Recréer les chainons manquants d’une vie gâtée
D’emblée, c’est un récit riche en vertiges émotionnels dans lequel vous plonge Florence Hebbelynck. Dés les premières minutes, le son qu’elle lance sur un magnétophone fait vivre la troublante voix de Cathy, prostituée qui tapinait à Pigalle à quelques mètres de son domicile parisien dont elle s’était prise d’amitié au point de l’enregistrer pour en savoir plus sa vie.
Obligé de quitter le quartier, quand des années plus tard, la comédienne souhaite retrouver Cathy, celle-ci est décédée seule et oubliée. Pour recréer les chainons manquants de cette vie gâtée – avec son lot d’injustices et malheurs (abandonnée par ses parents et violée à 17 ans par son tuteur) mais aussi d’indépendance, de revanche sociale – se lance dans une série d’interviews de celles et ceux qui ont fréquentée cette étoile filante au manteau rouge.

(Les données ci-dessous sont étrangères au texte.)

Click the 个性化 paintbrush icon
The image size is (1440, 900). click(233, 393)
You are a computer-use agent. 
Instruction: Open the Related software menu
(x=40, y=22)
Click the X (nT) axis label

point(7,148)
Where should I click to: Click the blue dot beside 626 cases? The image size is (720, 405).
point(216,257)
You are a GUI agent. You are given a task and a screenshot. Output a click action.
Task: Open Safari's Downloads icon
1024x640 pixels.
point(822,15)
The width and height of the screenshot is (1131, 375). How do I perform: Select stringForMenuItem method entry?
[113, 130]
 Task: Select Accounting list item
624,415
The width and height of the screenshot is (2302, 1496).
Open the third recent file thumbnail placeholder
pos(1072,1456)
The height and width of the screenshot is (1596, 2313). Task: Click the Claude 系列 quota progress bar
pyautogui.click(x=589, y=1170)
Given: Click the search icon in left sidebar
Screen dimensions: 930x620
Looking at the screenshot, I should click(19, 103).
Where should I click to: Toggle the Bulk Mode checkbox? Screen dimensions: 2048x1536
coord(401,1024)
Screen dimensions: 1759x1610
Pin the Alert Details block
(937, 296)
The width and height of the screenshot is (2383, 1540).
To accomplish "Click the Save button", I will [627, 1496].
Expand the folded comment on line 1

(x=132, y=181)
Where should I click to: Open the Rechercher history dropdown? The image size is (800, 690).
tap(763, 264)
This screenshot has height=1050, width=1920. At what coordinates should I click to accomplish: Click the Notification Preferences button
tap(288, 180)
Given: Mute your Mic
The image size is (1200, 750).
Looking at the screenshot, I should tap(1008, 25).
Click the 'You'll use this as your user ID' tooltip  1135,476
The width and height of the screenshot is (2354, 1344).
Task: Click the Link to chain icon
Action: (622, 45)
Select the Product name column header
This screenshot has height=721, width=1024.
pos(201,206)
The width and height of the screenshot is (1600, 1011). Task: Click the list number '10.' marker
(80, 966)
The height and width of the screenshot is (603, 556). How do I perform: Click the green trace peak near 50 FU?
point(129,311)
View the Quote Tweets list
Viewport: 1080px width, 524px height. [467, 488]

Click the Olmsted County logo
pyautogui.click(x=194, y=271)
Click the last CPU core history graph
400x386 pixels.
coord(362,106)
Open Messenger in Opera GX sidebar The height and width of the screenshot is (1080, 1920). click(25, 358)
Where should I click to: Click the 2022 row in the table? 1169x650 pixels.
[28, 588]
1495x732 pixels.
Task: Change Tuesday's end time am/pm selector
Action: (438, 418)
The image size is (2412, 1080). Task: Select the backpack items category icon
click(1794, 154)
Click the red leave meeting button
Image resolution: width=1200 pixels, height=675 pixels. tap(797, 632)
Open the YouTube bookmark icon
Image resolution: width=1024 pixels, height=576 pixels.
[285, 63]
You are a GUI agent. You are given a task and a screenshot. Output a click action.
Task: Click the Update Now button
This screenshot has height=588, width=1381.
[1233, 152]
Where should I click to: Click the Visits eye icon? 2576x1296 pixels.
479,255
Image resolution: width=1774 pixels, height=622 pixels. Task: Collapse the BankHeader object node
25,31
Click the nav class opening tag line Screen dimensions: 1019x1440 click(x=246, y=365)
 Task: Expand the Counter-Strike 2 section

Aussi « Parce que ce Pigalle-là a changé et que les témoins disparaissent. Et parce que dans cette période « metoo » où la parole de la femme s’est enfin libérée face à la domination masculine, le parcours de Cathy, qui a toujours refusé cette domination, est très singulier » écrit l’autrice dans sa note d’intention » .
Interroger autant notre regard que les clichés
Pour réussir sa quête, Florence Hebbelynck fait face à tous les regards même le plus directs sur la prostitution, et ne recule devant aucun enjeu intime, notamment les nombreux parallèles entre le métier de comédienne et de prostituée. Pour aller plus loin dans ce défi de brosser cette vie meurtrie, elle peut compter sur le miroir porté par Nicolas Luçon, qui sans cesse va lui renvoyer ses questionnements et incarner les différents témoins à la fois interviewés ou intervieweurs a même de compléter ce portrait kaléidoscopique.
Se libérer de tout tentation moralisatrice
Dans cette quête d’identité, qui nous interpelle tous, Nicolas Luçon est tour à tour : le fils désormais adulte de Florence Hebbelynck qui jeune surnommait Cathy « Le Petit Chaperon rouge »., un peu incrédule du projet de sa mère, puis un producteur d’émissions haut en gouaille qui a jadis fait un reportage sur cette figure atypique de Pigalle. Il y a aussi Simone la très rigoriste visiteuse de prostituées assisté de son mari, qui se lance dans une description hilarante d’un pèlerinage à Lourdes. Sans oublier la nièce de Cathy, qui raconte la fin sordide de sa tante tout en lui vouant une très ambivalente admiration pour la liberté dont elle a su jouir…. Comme chacun sait, il est difficile de savoir ce qui vrai de ces témoignages très subjectifs parfois irrésistiblement décalés ou outrés.
Capter une tranche de vie fière, drôle et dramatique
L’effet de ce portrait façon puzzle de femmes de caractère « construit dominante plutôt que dominée » est renforcée par le décor constitué d’une multitude de marche-pieds en PVC de toute taille, empilés ou isolés, comme une métaphore d’une vie de tapin et de moments distincts qui peuvent cacher des objets accessoires d’une vie ou du récit.
Tout participe à la force théâtrale de cette démarche captivante pour croquer une réalité qui nous échappe, à mi-chemin entre une époque de tapin révolue et une prostitution omniprésence sur les réseaux sociaux, entre le documentaire sensible et l’introspection intime, le drame et l’humour, le plaisir et la gêne de regarder l’incarnation en face.
Dernière émotion, en quittant la Manufacture des Abbesses située à quelques mètres de la Place Pigalle, l’ombre de Cathy semble pouvoir surgir au coin de ces rues désormais si calmes, elle qui a tant marqué de sa présence haute en couleurs et verbe un quartier qu’il n’est plus que l’ombre de lui-même en tenant de capter les touristes sur la nostalgie d’un passé révolu.